=== Provided entries ===

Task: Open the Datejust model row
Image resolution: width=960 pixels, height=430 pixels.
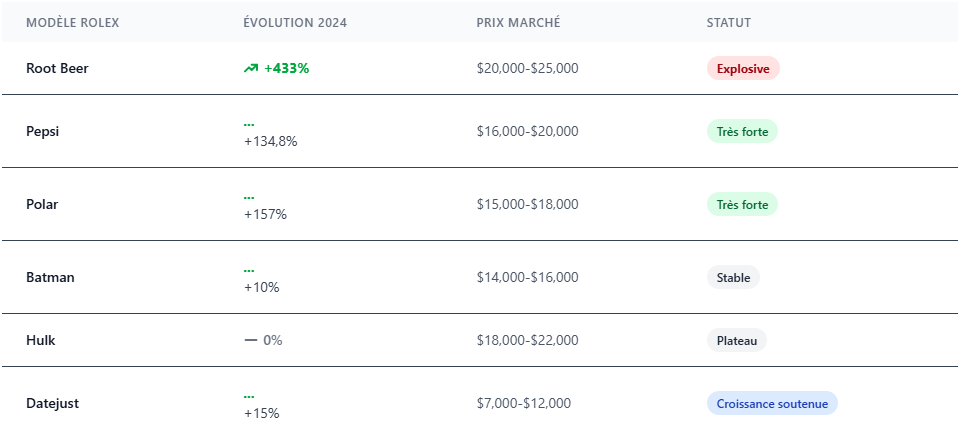Action: pyautogui.click(x=52, y=403)
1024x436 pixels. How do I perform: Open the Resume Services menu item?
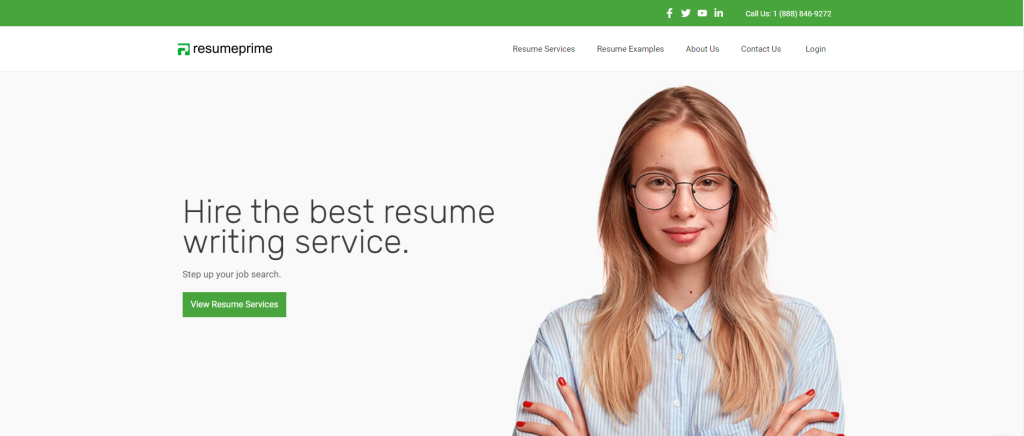point(543,49)
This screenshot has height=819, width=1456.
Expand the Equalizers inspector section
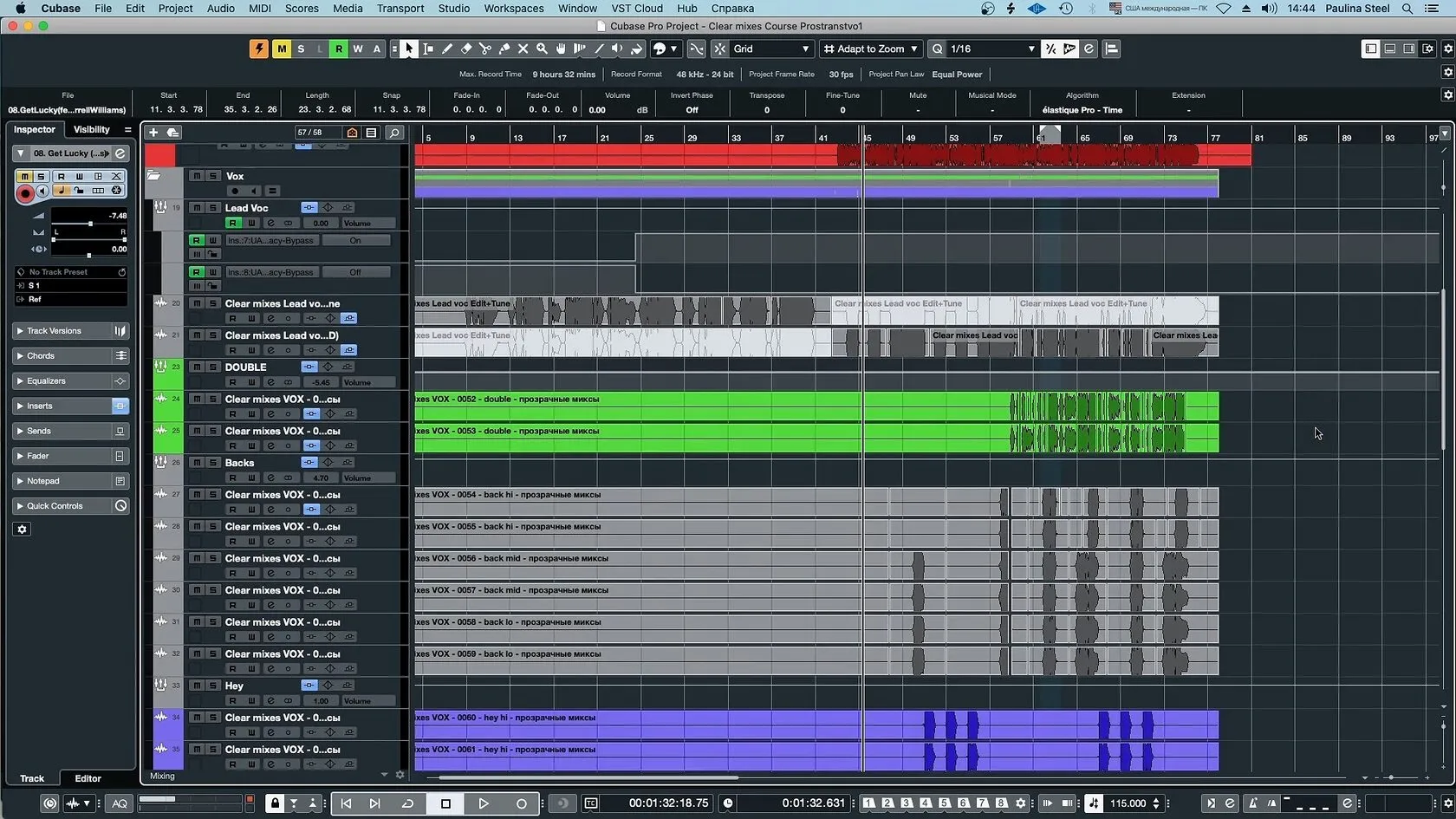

===

> Stated problem:
Give every line of the entries above as a numbered list, skipping blank lines and leaving out the pictures.

> Output of the exercise:
1. Task: Open the Datejust model row
2. Image resolution: width=960 pixels, height=430 pixels.
3. Action: pyautogui.click(x=52, y=403)
4. 1024x436 pixels. How do I perform: Open the Resume Services menu item?
5. point(543,49)
6. This screenshot has height=819, width=1456.
7. Expand the Equalizers inspector section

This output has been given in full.